In Yoshinobu’s case, the deal will cost quite a bit more than just the projected $200 million price tag. The release fee under the amended NPB posting system amounts to 20% of the first $25 million ($5M), 17.5% of the next $25 million ($4.375M), and 15% of everything over that (possibly $22.5M or more). As steep as it might seem to fork over $30+ million in addition to the deal, it’s a pittance compared to the $51+ million the Rangers and Yankees paid just to talk to Yu Darvish and Daisuke Matsuzaka, respectively.
As a quick point of clarification, the release fee is not part of a team’s competitive balance tax calculation. Speaking of which, it should also be noted that there’s no such thing as front-loading or back-loading a deal to create more favorable tax situations. The CBT is based on the average annual value of a contract, which is total guaranteed money over total guaranteed years.
It does make sense, however, for a deal to be structured so that Yamamoto earns less in actual salary during the early years to help offset the big cash hit from the release fee.
This is a unique situation because Yamamoto is clearly the best pitcher in Japan right now, maybe ever, and he’s coming over at a much younger age than most posted players. Blessed with a mid-90s fastball, a wicked splitter, big curve, firm cutter, and nasty slider, he should be able to hold his own at the top of any rotation. Even if you factor in some regression in the numbers, his performance — 1.21 ERA and 169 strikeouts to 28 walks over 164 innings — sets a very high floor.
The only real criticism of Yamamoto is that he’s only 5-foot-10, but that’s not going to stop several teams from falling all over each other to sign him. The Cubs are expected to be among the most dogged suitors in a process that could involve a number of somewhat unexpected teams. Even the Tigers and Diamondbacks, neither of whom typically carries big payrolls, will be lining up meetings.

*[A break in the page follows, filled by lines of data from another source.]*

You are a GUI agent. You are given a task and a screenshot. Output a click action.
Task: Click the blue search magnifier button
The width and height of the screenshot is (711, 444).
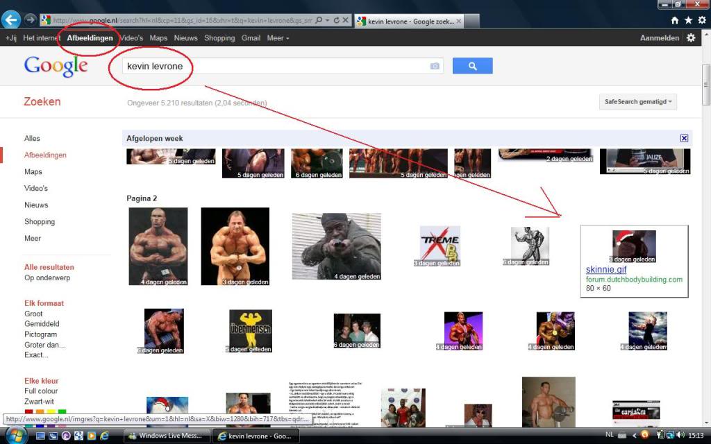(472, 66)
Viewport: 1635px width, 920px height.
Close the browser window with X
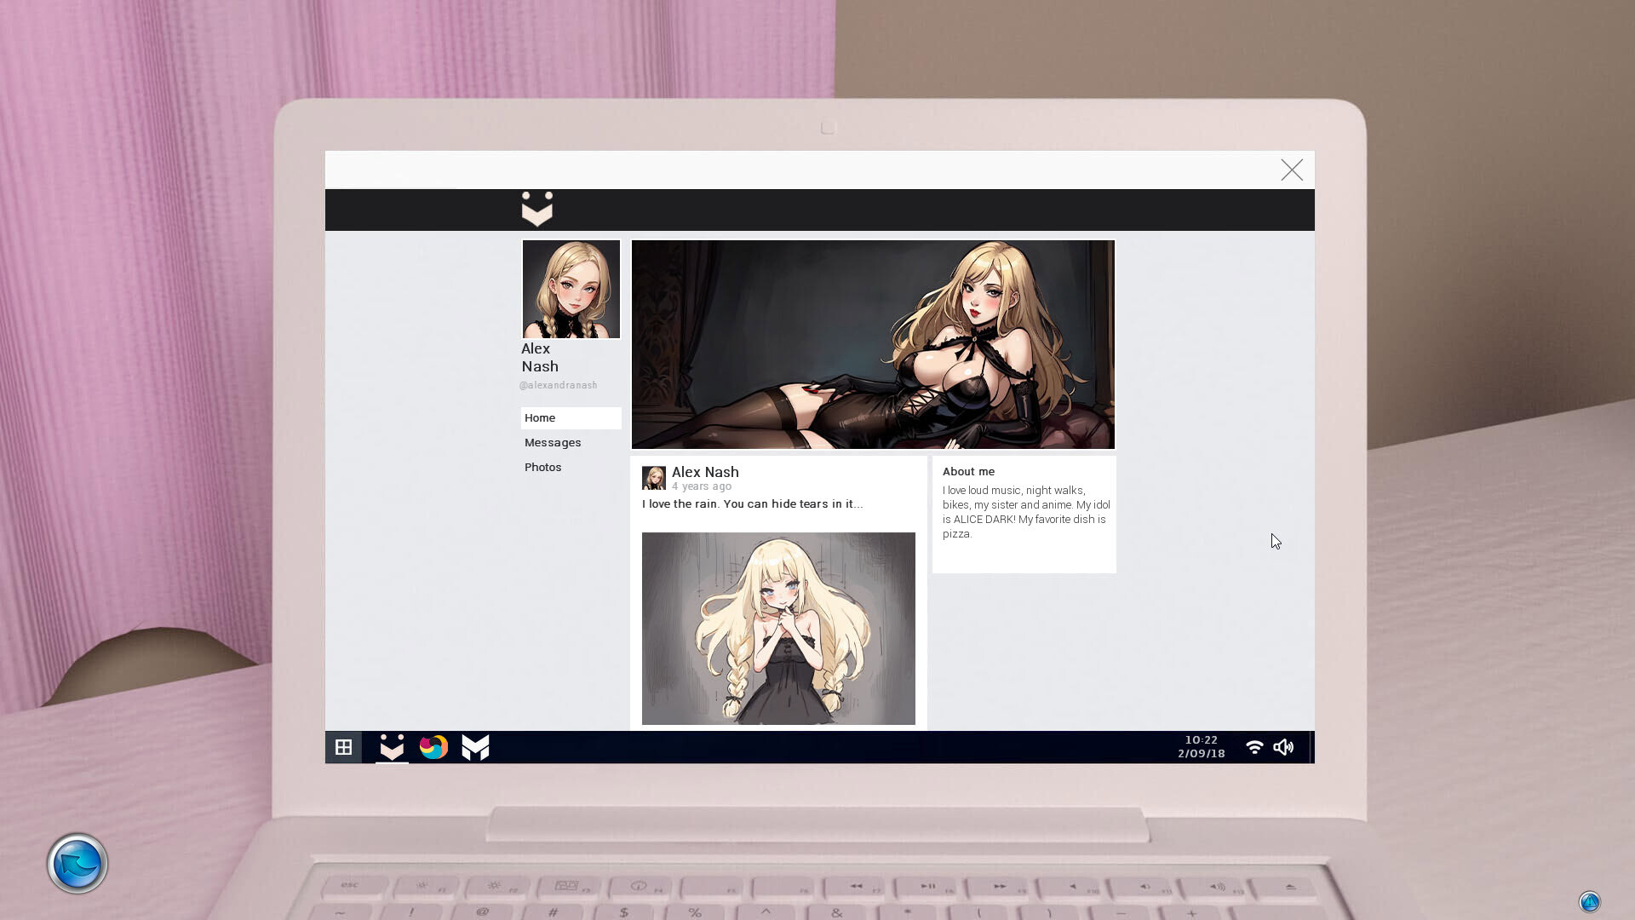pyautogui.click(x=1291, y=170)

The Yankees should be in the mix as well, though GM Brian Cashman may have hurt their chances with his recent comments about the oft-injured Giancarlo Stanton. The rub there is that both Stanton and Yamamoto are represented by Joel Wolfe of Wasserman. Woopsie-doodle.

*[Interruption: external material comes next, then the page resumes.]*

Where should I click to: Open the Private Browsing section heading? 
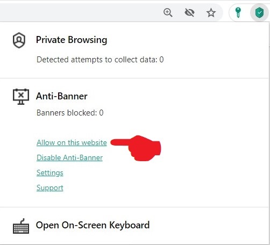72,40
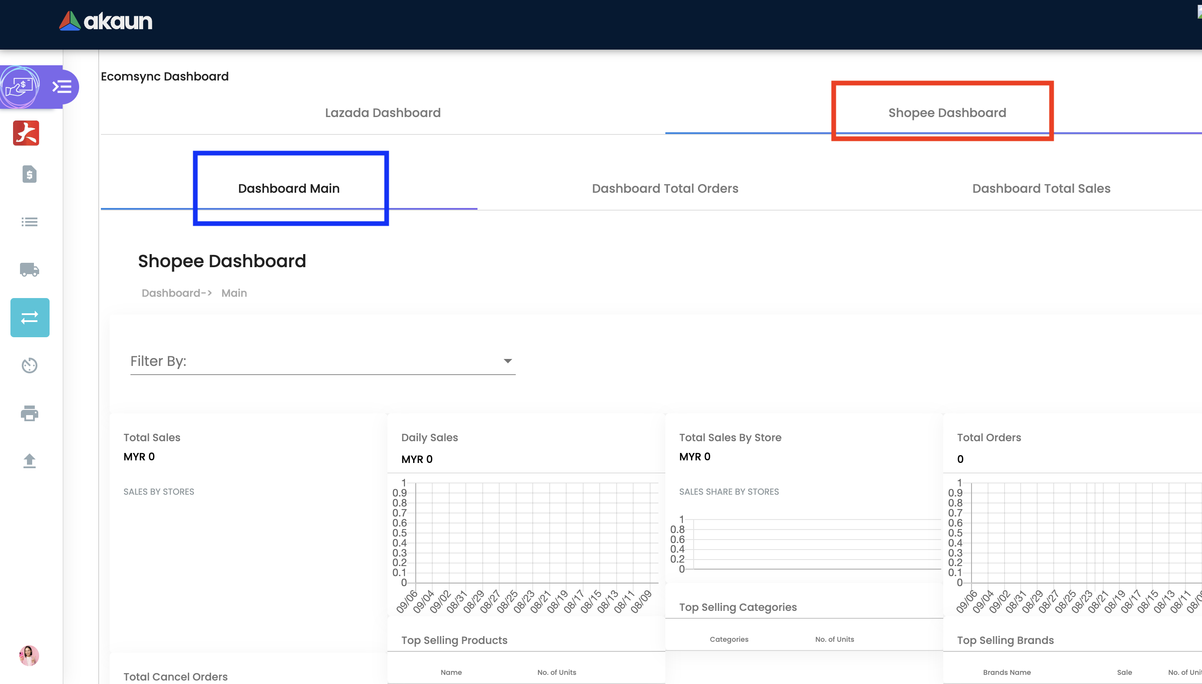Select the Dashboard Main tab
The height and width of the screenshot is (684, 1202).
click(x=289, y=188)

Yamamoto isn’t the only Japanese pitcher the Cubs will pursue either, as lefty Shota Imanaga has been on their radar for a while too. They’ve had success selling former NPB stars on the idea of playing in Chicago, so they shouldn’t be discounted as big players this time around.
“It’s a great baseball culture,” Jed Hoyer said after a September scouting trip to Japan. “Obviously, they have a lot of really good players. Making sure that’s a market that we are actively involved in is something that’s really important.”
Just like the potential pursuits of Shohei Ohtani, Juan Soto, or two Brewers pitchers, I’m not all that bullish on the Cubs’ chances to make this happen. I am, however, excited by the possibility that they’ll give Yamamoto and all the others a real run in what figures to be a very active offseason.